Valorisation de farines d’amidon comme filtres membranaires pour le traitement d’effluents aqueux

Friches industrielles, anciennes exploitations minières, bases militaires abandonnées… L’homme laisse derrière lui des sites imprégnés de substances toxiques. Présents dans les sols, le plus souvent à l’état de traces, les métaux lourds (mercure, cadmium, plomb, zinc, cuivre…) et les éléments non métalliques (sélénium, arsenic), constituent une source de pollution qu’il est devenu urgent de traiter. De plus, les composés aromatiques sont l’objet d’une attention croissante du fait d’une législation de plus en plus sévère. Ces dérivés sont le plus souvent issus de rejets de divers procédés industriels et peuvent être présents aussi bien dans les eaux que dans les sols. Il apparaît donc nécessaire, dans un souci de préservation pour notre environnement et notre santé, de mettre au point des adsorbants capables de retenir et de récupérer ces produits.

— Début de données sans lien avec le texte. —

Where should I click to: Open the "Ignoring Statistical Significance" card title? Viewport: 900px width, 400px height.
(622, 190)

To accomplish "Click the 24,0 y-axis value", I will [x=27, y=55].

•  Il existe sur le marché différents types d’adsorbants, notamment les filtres minéraux tels que les charbons actifs. Ces derniers sont doués de propriétés adsorbantes efficaces, en raison de leur grande stabilité et de leur large gamme de porosité. Ils sont utilisés dans les traitements industriels (purification et récupération de solvants, décoloration…) et dans les traitements dépolluants (eaux industrielles et eaux potables). Une fois saturés, les charbons actifs peuvent être régénérés par désorption ; mais le coût de cette régénération est élevé. De nombreuses études ont ainsi été engagées ces dernières années dans le but de préparer de nouvelles résines organiques naturelles (végétales ou animales) performantes et économiques.

•  Les résines organiques présentent deux avantages importants : les matières premières dont elles sont issues sont renouvelables et surtout biodégradables (d’où leur nom de biopolymères). Cependant, et contrairement aux résines minérales, elles doivent s’affranchir de nombreuses difficultés : méthodes de synthèse longues et difficiles ; rendements d’adsorption moins performants ; caractéristiques texturales (porosité…) moins intéressantes ; manque de reproductibilité ; cinétiques d’adsorption lentes ; problèmes de régénération ; prix de revient très élevé.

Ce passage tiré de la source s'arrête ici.